In other words, the coronagraph acts like a synthetic eclipse, obscuring the solar glare to let researchers constantly study its faint outer corona – a feat natural eclipses does only during eclipses.

Moreover, it's unique capable of examining eruptions using optical wavelengths, letting it determine a CME's temperature and thermal output – crucial data that show the intensity a CME would be if it headed toward Earth.

Readiness for Peak Period

To prepare for next year's solar maximum, scientists collaborated analyzing the data gathered from one of the largest solar eruption that Aditya-L1 has observed recently.

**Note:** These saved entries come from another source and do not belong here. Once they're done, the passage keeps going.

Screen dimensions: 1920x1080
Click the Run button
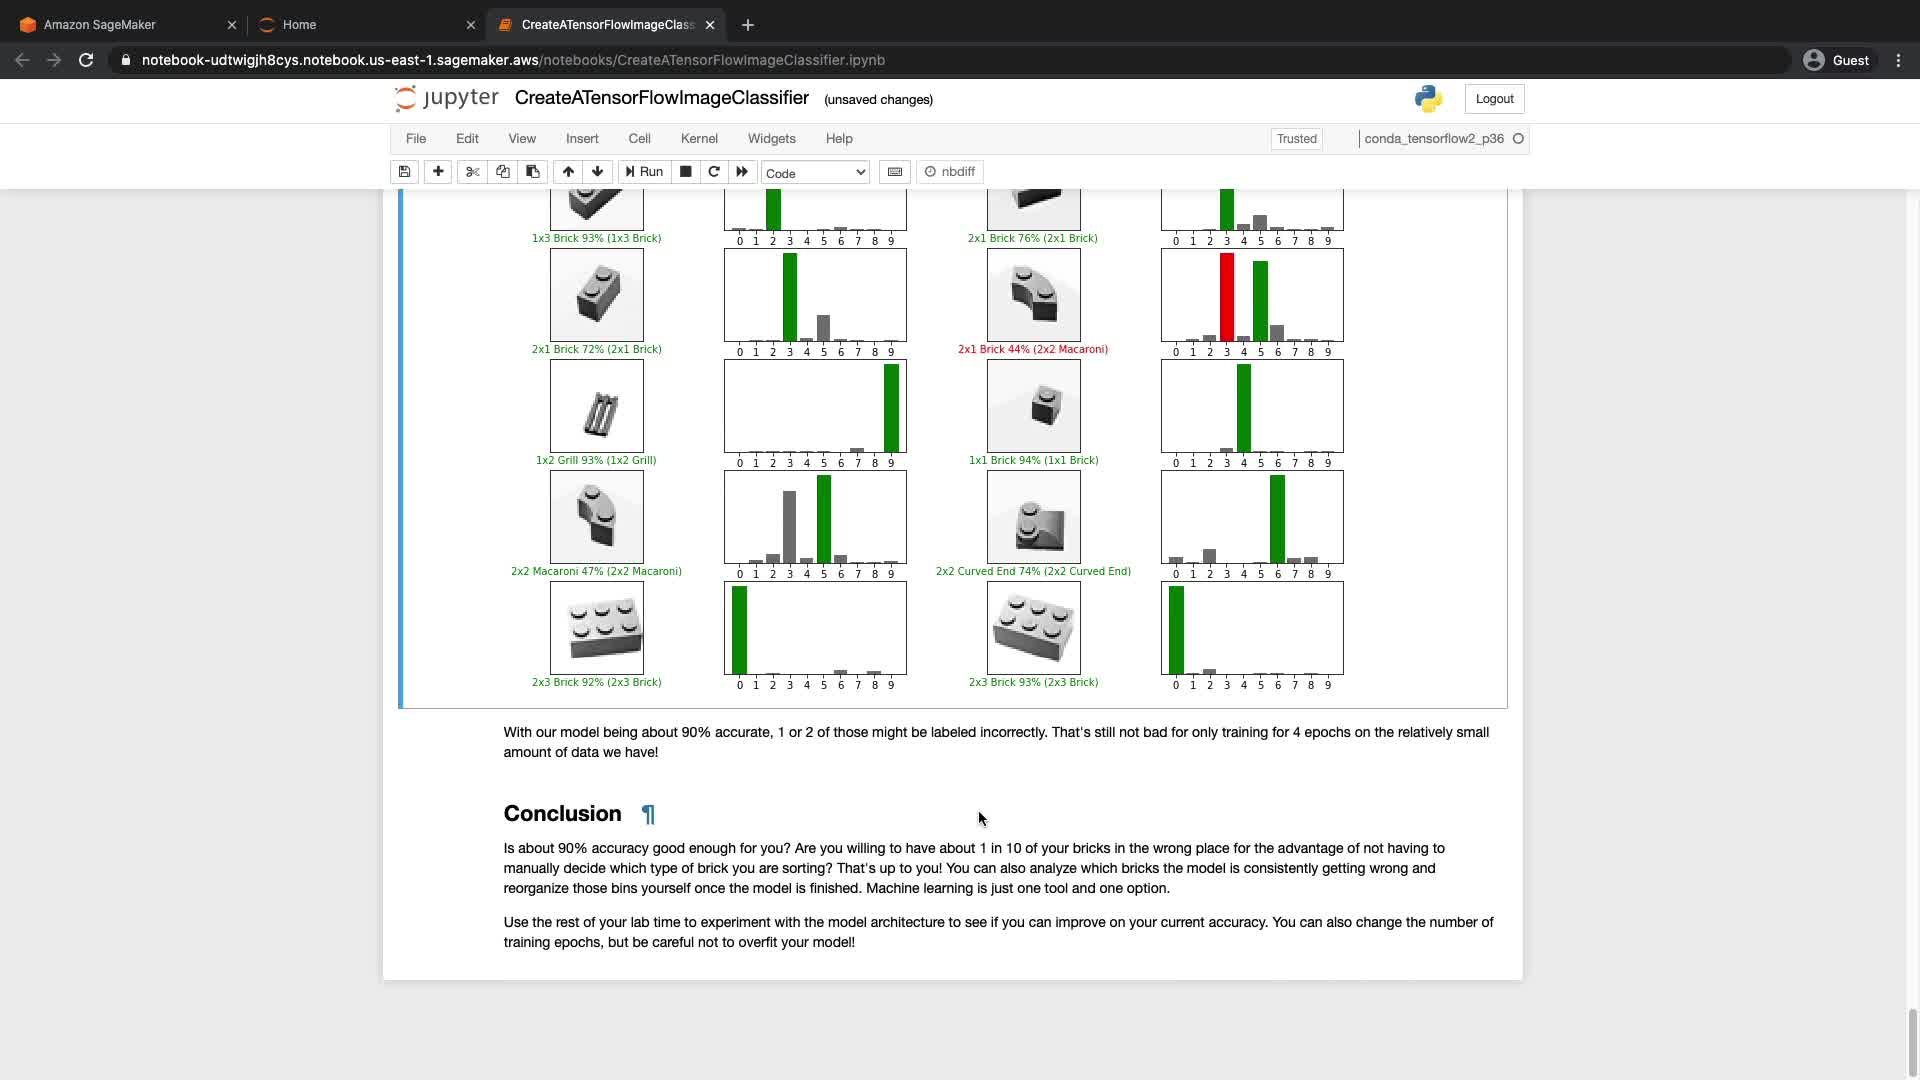click(645, 172)
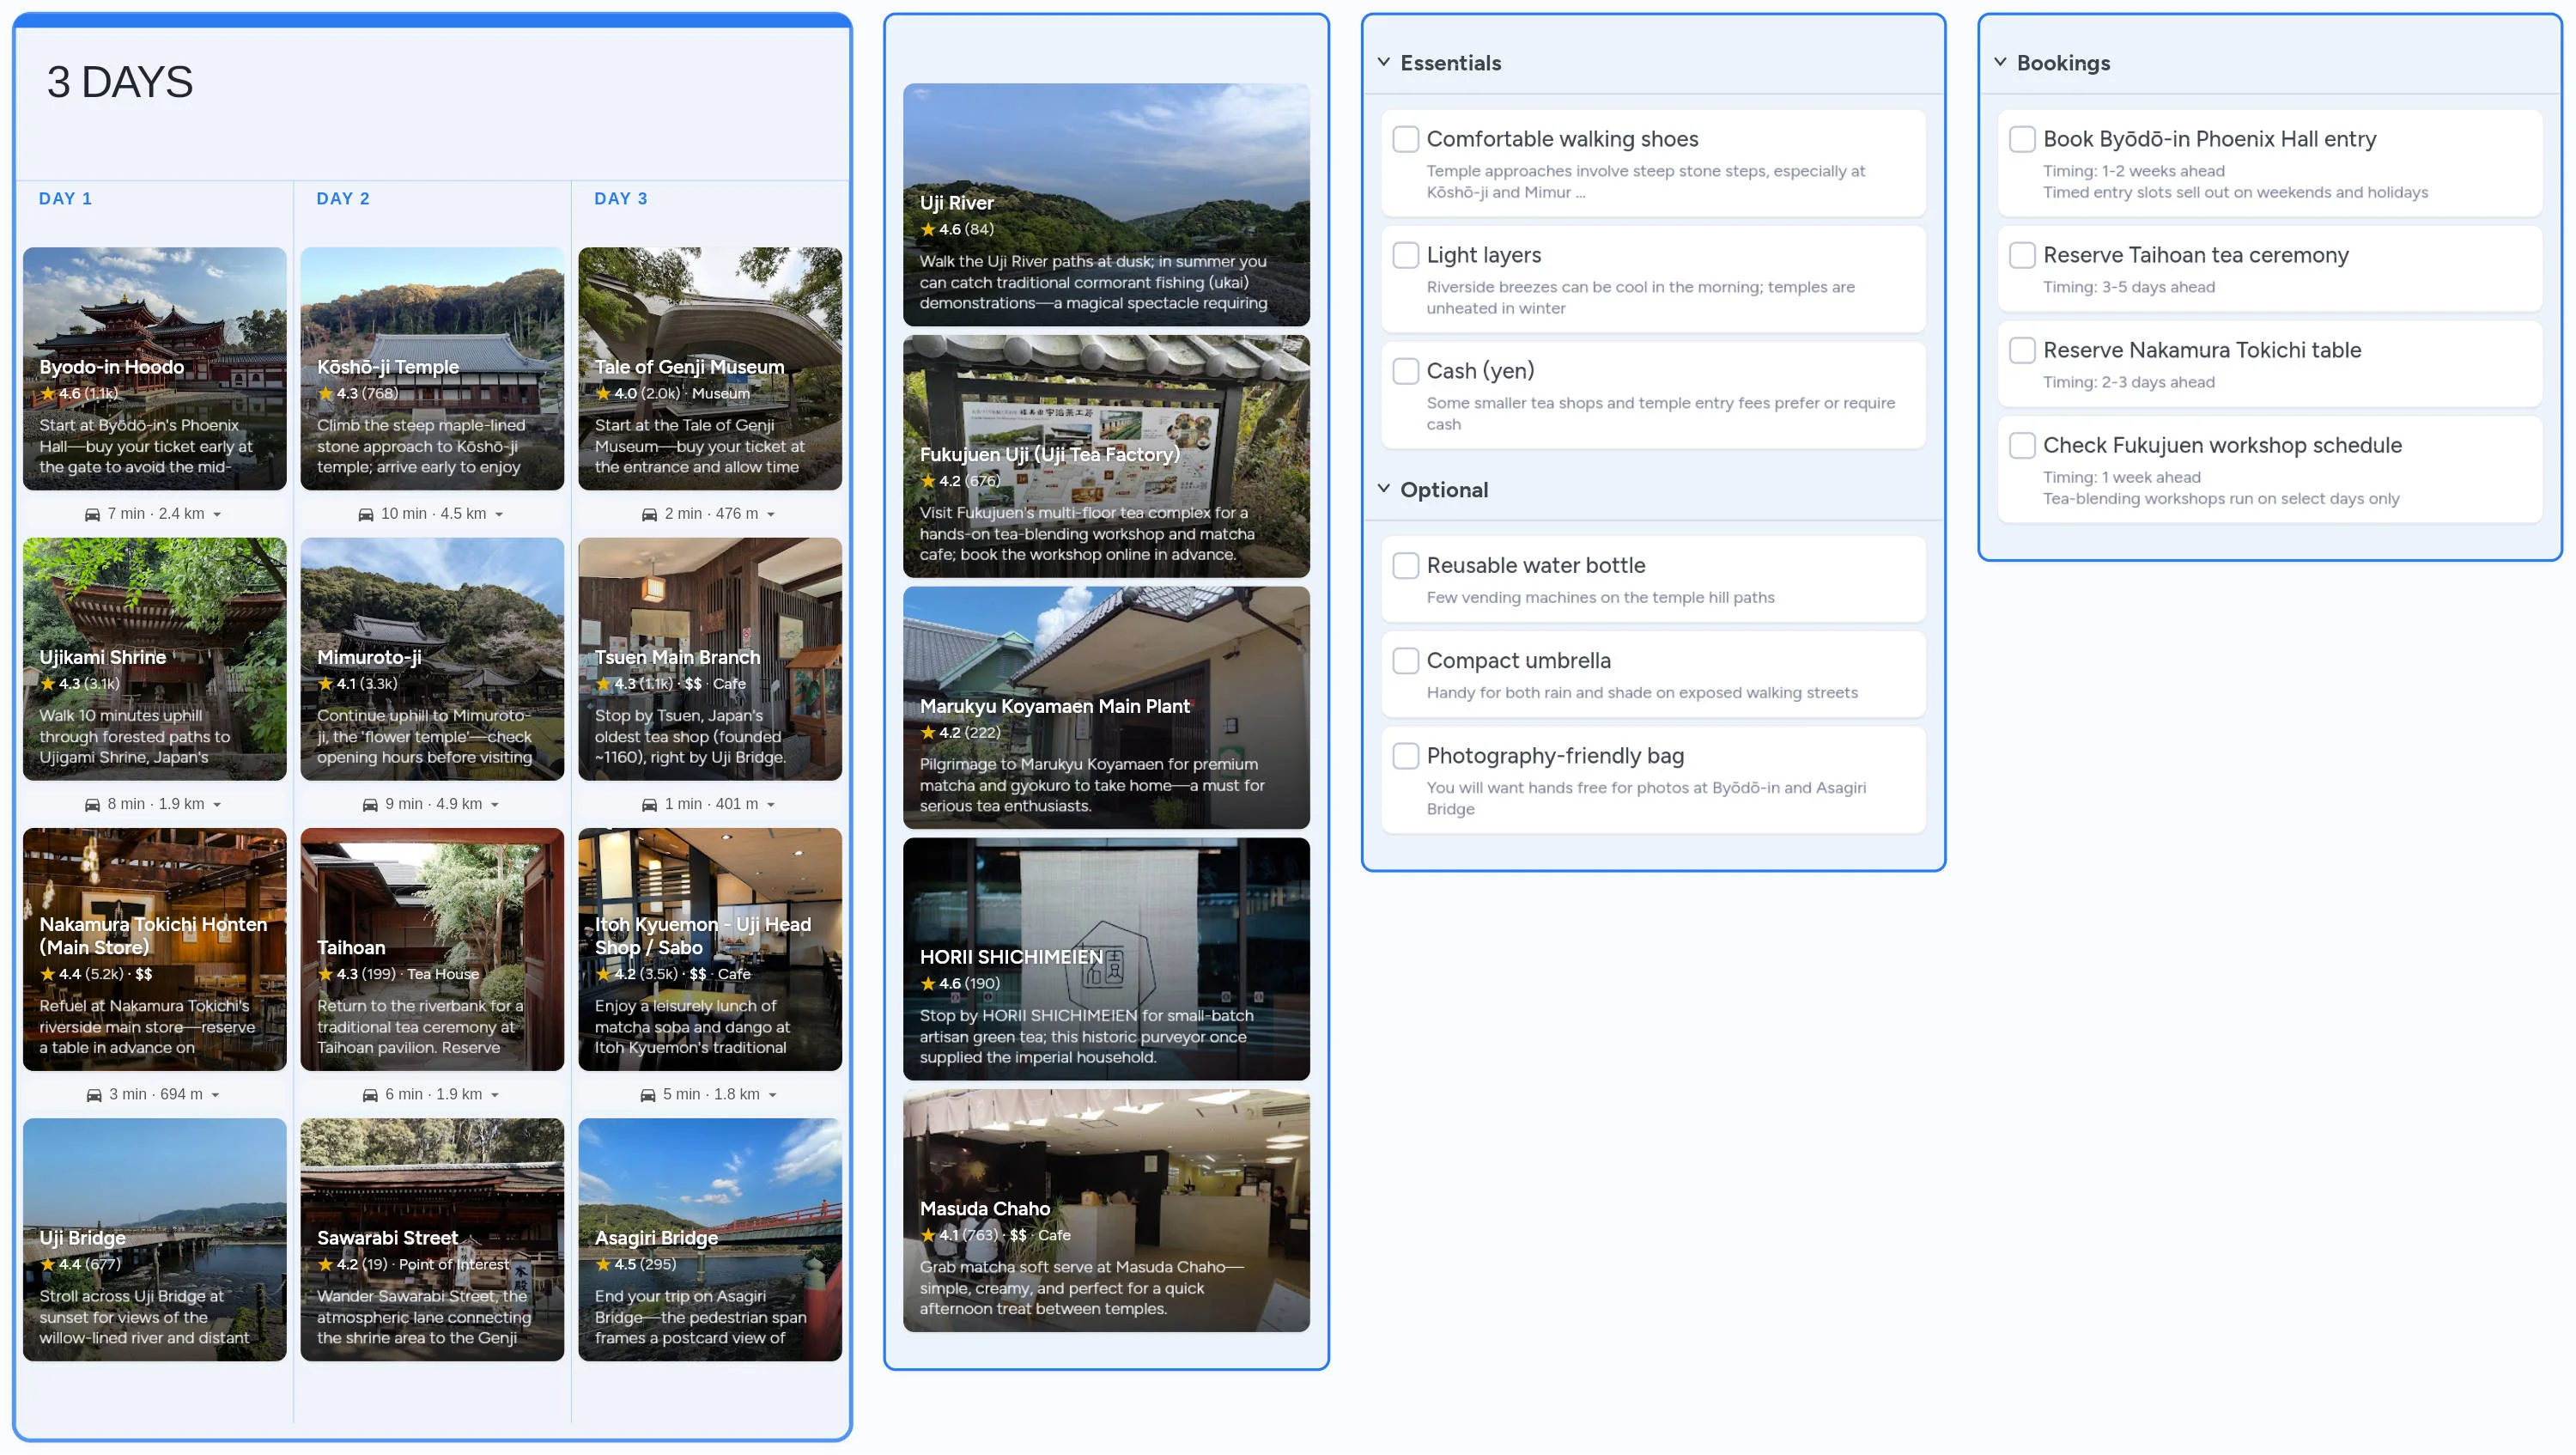The height and width of the screenshot is (1455, 2576).
Task: Click the star rating icon on Byodo-in Hoodo
Action: (48, 393)
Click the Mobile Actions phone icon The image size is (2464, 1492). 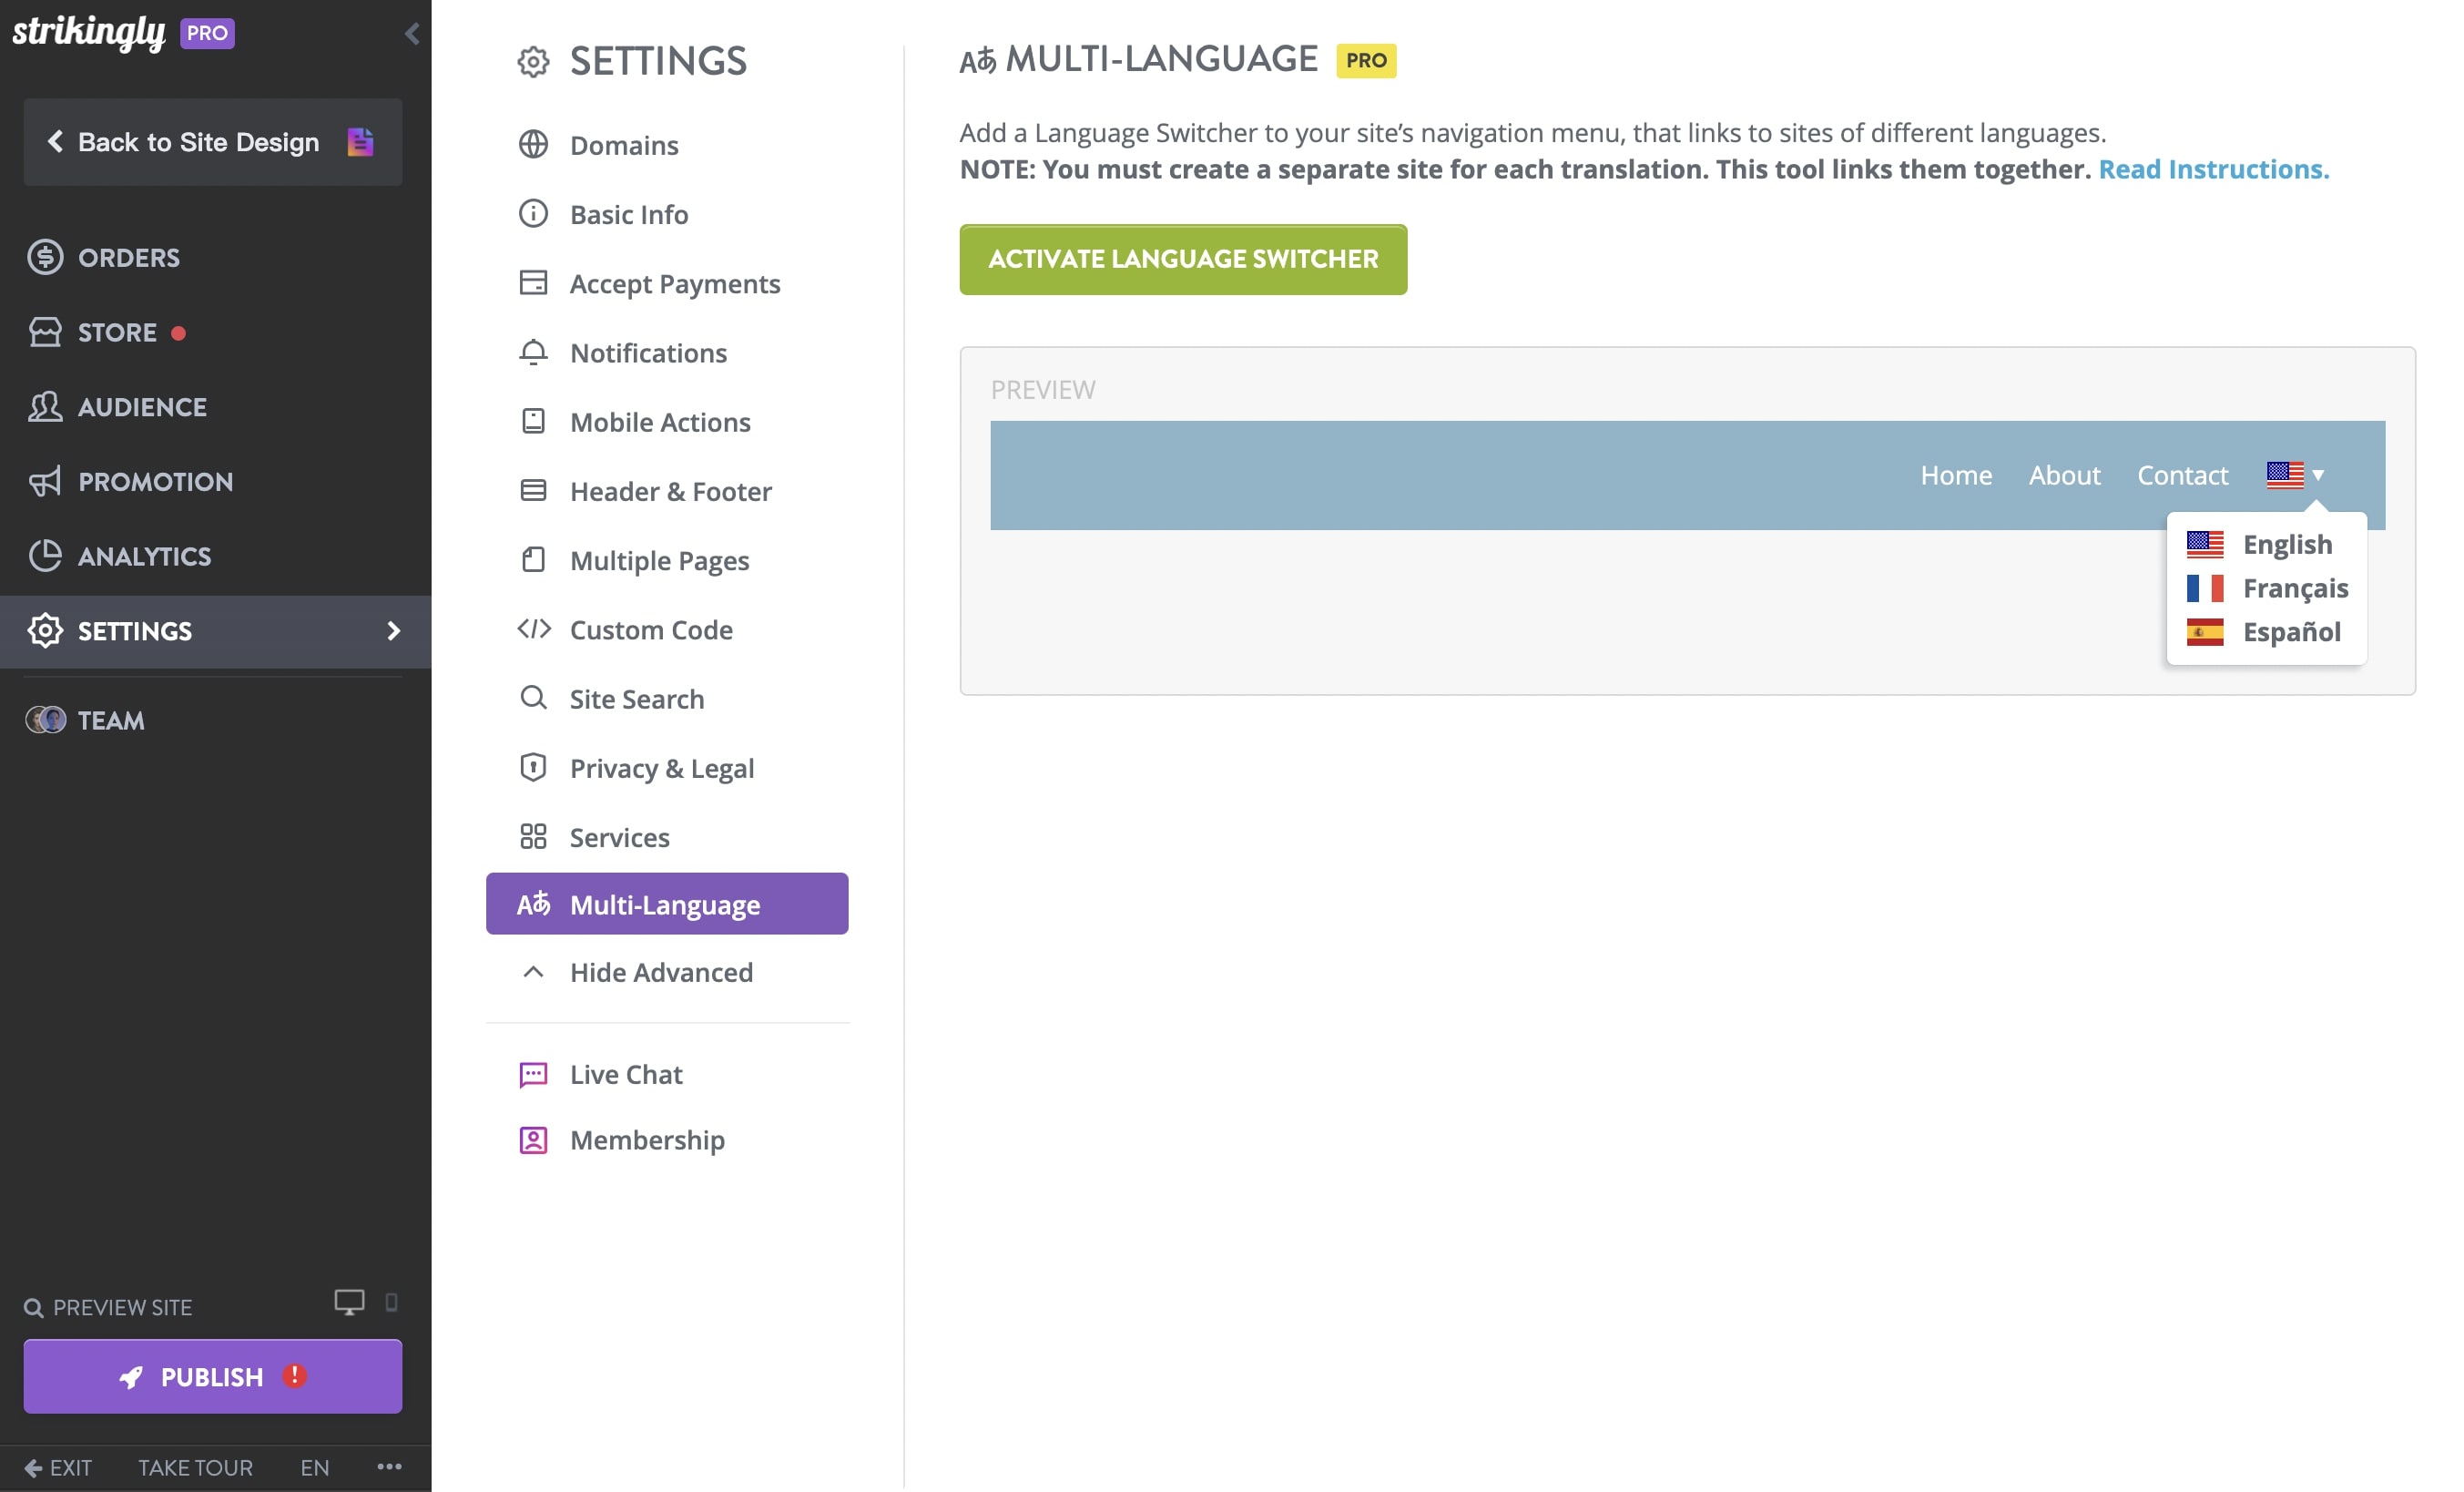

It originated on 13 September 2024 during early hours. The eruption's weight totaled billions of tons – the iceberg that sank Titanic weighed much less.

Initially, the heat reached extreme levels with energy equivalent comparable to millions of tons of TNT – relative to the atomic bombs used in Japan were much smaller in scale each.

Even though the numbers make it sound massive, the scientist describes it as a "medium-sized" one.

The space rock that eliminated the dinosaurs on Earth was 100 million megatons and during solar peak occurs, there may be eruptions carrying power matching even more than that.

"I consider this eruption we evaluated happened when the Sun of typical solar activity. Now this sets the benchmark for future comparison to evaluate what to expect during solar maximum occurs," he states.

"The learnings gained will assist in work out the countermeasures to be adopted safeguarding satellites in orbit. They will also help us gain a better understanding of our space environment," he concludes.

Sara Gates
Sara Gates

A software engineer and tech enthusiast with over a decade of experience in AI development and consumer electronics.